▶ [Tâche 1] D’après le texte source, pourquoi les musulmans des États-Unis se trouvent-ils « entre le marteau et l’enclume » durant ce cycle électoral ? Répondez en une à trois phrases.
▶ [Tâche 2] Dans le texte source, qu’Arundhati Roy a-t-elle demandé à son pays ?
▶ [Tâche 3] Poursuivez le texte source consacré aux répercussions de la guerre à Gaza sur les musulmans en Inde et aux États-Unis, en reprenant après sa dernière phrase.

▶ [Texte source]
◇ ◇ ◇ ◇ ◇
La violence d’Israël contre les Palestiniens encourage également des pays non occidentaux et leurs dirigeants. Ce phénomène est peut-être le plus visible en Inde. Les croyances et incitations anti-musulmanes du Premier ministre Narendra Modi sont bien documentées, mais le génocide à Gaza a encore davantage motivé les nationalistes indiens qui soutiennent Israël.
L’ambassadeur d’Israël en Inde s’est vanté en octobre dernier d’avoir reçu tant de soutien pour les actions d’Israël à Gaza que de nombreux Indiens lui ont dit qu’ils se porteraient volontaires pour combattre pour Israël. Une écrivaine et activiste indienne de renom, Arundhati Roy, a même appelé son pays à cesser de vendre des armes à Israël sous peine d’être à jamais lié au génocide.
La violence anti-musulmane et l’islamophobie en Inde résonnent au-delà des frontières, jusqu’en Palestine. En retour, elles fournissent une justification supplémentaire pour les attaques contre les musulmans en Inde.
Aux États-Unis, les musulmans se retrouvent entre le marteau et l’enclume durant ce cycle électoral. D’un côté, il y a les démocrates, dont l’administration n’a pas arrêté Israël, mais l’a plutôt activement soutenu dans sa violence génocidaire.
Les démocrates tiennent le bon discours, mais leurs actions sont souvent anti-palestiniennes, anti-arabes et anti-musulmanes.
De l’autre côté, il y a les républicains, qui ne cachent pas leur islamophobie ni leur animosité envers les Arabes. L’ancien président Donald Trump a déclaré que, s’il était élu, il tenterait de rétablir une version de l’interdiction des musulmans (« Muslim ban »). Son programme électoral officiel appelle à expulser les « radicaux pro-Hamas ».
Cette déclaration est si vague qu’elle pourrait inclure presque tous les musulmans ainsi que de nombreux non-musulmans américains qui soutiennent le mouvement pour la justice en Palestine. La montée du mouvement des non-engagés, les démocrates qui s’opposent à la politique de Biden sur la Palestine et Israël, illustre la confusion au sein de cette partie de la population.
La semaine dernière, ils ont annoncé qu’ils n’endosseraient pas Kamala Harris pour la présidence, mais ont aussi demandé à leurs partisans de voter contre Trump et de ne pas soutenir un troisième parti. Certains musulmans, en réaction à ces développements, indiquent qu’ils voteraient pour la Dr Jill Stein et son Parti Vert.
◇ ◇ ◇ ◇ ◇
▶ [Données]

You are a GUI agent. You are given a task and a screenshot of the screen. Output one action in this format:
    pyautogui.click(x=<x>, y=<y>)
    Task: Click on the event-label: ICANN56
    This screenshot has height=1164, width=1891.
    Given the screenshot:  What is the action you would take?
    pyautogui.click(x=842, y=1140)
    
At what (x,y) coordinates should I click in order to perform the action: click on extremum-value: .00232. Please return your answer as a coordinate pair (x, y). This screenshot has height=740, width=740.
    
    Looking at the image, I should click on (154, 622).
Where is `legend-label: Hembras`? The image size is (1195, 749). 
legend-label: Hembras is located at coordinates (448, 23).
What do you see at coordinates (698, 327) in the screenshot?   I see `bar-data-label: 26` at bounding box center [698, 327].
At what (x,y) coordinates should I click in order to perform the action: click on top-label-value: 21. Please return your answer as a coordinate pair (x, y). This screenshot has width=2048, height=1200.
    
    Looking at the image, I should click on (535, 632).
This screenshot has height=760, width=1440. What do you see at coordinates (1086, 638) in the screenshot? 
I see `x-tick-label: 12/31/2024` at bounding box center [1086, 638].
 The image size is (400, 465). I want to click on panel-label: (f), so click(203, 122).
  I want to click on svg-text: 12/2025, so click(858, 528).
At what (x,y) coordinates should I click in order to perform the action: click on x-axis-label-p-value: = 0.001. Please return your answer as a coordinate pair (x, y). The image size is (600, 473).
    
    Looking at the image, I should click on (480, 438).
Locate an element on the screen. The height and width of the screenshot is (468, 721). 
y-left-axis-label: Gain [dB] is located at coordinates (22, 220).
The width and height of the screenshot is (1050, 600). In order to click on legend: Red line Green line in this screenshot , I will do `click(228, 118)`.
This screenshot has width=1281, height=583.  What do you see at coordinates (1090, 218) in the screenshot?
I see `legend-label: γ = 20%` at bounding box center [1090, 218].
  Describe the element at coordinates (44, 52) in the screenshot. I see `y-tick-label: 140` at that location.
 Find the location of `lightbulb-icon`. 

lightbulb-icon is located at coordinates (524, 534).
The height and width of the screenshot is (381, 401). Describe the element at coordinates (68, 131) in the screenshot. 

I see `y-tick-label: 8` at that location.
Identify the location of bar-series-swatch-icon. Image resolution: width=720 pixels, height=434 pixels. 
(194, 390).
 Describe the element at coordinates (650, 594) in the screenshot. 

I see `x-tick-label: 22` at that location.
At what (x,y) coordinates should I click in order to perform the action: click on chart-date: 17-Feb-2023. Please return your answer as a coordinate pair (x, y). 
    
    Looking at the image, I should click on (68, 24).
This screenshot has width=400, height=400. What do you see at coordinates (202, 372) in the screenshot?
◇ ◇ ◇ ◇ ◇
▶ [Réponse finale 1] D’un côté, l’administration démocrate n’a pas arrêté Israël et l’a même activement soutenu dans sa violence génocidaire, ses actions étant souvent anti-palestiniennes, anti-arabes et anti-musulmanes malgré un bon discours. De l’autre, les républicains ne cachent pas leur islamophobie ni leur animosité envers les Arabes, et Donald Trump a déclaré vouloir rétablir une version de l’interdiction des musulmans.

▶ [Réponse finale 2] Elle lui a demandé de cesser de vendre des armes à Israël, sous peine d’être à jamais lié au génocide.

▶ [Réponse finale 3]
Notamment, son colistier est le Dr Butch Ware, un universitaire et activiste musulman. Si suffisamment de musulmans votent pour le Parti Vert, cela pourrait donner la victoire à Trump, entraînant ainsi encore plus d’islamophobie.
Toutefois, tout n’est pas sombre. À la suite de l’agression israélienne contre Gaza, de nombreux jeunes Américains ont rejoint le mouvement cherchant à obtenir justice pour la Palestine, s’opposant à l’occupation et affirmant les droits des Palestiniens.
De manière inattendue, beaucoup ont exprimé un intérêt renouvelé pour l’islam, et certains ont même annoncé leur conversion sur les réseaux sociaux. Paradoxalement, la montée de l’islamophobie a conduit à un intérêt renouvelé pour l’islam, comme cela s’est produit après le 11 septembre.
L’essor des réseaux sociaux, notamment TikTok, a brisé l’emprise des médias traditionnels sur le reportage du conflit israélo-palestinien et sur le contenu islamophobe qu’ils produisent souvent.
Comme prévu, le Congrès envisage d’interdire ou de réduire l’impact de TikTok, sous prétexte de sa propriété chinoise et de la gestion de données sensibles.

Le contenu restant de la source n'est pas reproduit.